No centro da série estão os personagens Rycroft “Philo” Philostrate (Orlando Bloom), um detetive do Burgo encarregado de investigar esses assassinatos, e Vignette Stonemoss (Cara Delevigne), uma fada recém-chegada à cidade e um antigo interesse amoroso de Rycroft. Em consonância com a influência shakespeariana, o eixo emocional da série, em meio às questões políticas e mistérios sobrenaturais, é a história do amor proibido entre os dois personagens.

E isso me leva direto ao grande defeito dessa série: as perspectivas de Philo e Vignette, assim como a conexão entre os dois, normalmente seriam mais do que suficiente para sustentar todo o enredo, porém neste caso são sufocados por uma miríade de tramas que nem sempre se conectam de forma coesa.

O defeito supracitado, assim como todos os outros que acometem Carnival Row, é uma questão de ambição. Não se pode negar que Travis Beacham e René Echevarria são ambos mestres na construção de universos densos e verossímeis, e a distopia vitoriana do Burgo é um perfeito exemplo disso, com sua mitologia meticulosa e suas alegorias para questões geopolíticas contemporâneas. No entanto, a vontade obstinada de explorar tantas facetas diferentes deste mundo e comunicar o maior número possível de mensagens diferentes acaba danificando gravemente a história que eles pretendiam contar inicialmente. 

Os conflitos protagonizados por Philo e Vignette precisam dividir tempo, ao longo dos 8 episódios dessa temporada, com a rivalidade política entre duas famílias poderosas no parlamento da cidade e uma narrativa envolvendo um fauno que busca ingressar na alta sociedade, entre outras tramas menores.

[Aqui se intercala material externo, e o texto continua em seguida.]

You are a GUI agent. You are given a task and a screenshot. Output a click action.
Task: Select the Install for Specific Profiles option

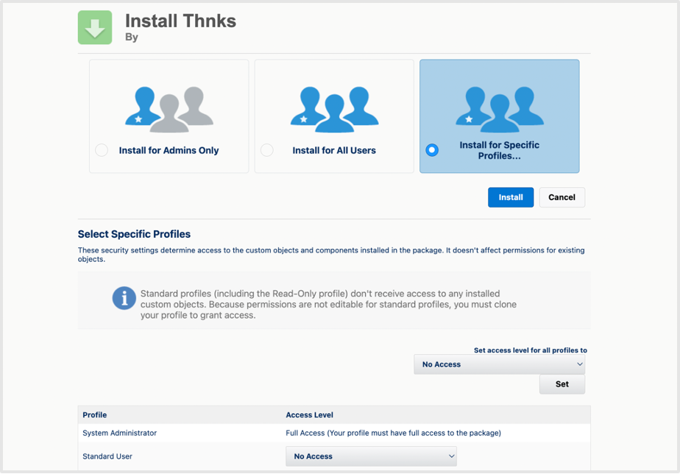(432, 149)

Não que essas histórias auxiliares sejam ruins, mas foi uma péssima decisão (por parte da amazon ou dos produtores) deixar todas espremidas dessa forma, sem espaço suficiente para se desenvolverem de forma orgânica.

Mesmo com essa confusão, Carnival Row merece crédito pelo fato de que o desenrolar de cada trama é surpreendentemente conciso e confia na inteligência do espectador para acompanhar cada nova revelação. Embora as transições entre as perspectivas tenham me incomodado bastante, não houve momento algum em que eu ficasse perdido quanto aos personagens ou suas motivações (com exceção de umas partes no final onde eu pensei estar assistindo a uma novela mexicana).

Com exceção de alguns momentos específicos (e um episódio que foi inteiramente dedicado a um flashback), a sensação no geral foi de que eu estivesse assistindo vários filmes distintos e alternando entre eles em pontos aleatórios. Sorte a minha que eram todos bons filmes, então não foi uma experiência tão cansativa quanto a descrição fez parecer.

No fim das contas, essa é uma série que eu tenho vontade de assistir novamente, mesmo tendo duras críticas ao seu desenvolvimento. A meticulosidade do storytelling visual e a qualidade lírica dos diálogos entre os personagens, que são todos peculiares à sua maneira, escondem detalhes interessantes quanto à backstory desse universo concebido por Beacham e Echevarria, assim como pistas para o futuro promissor de Carnival Row.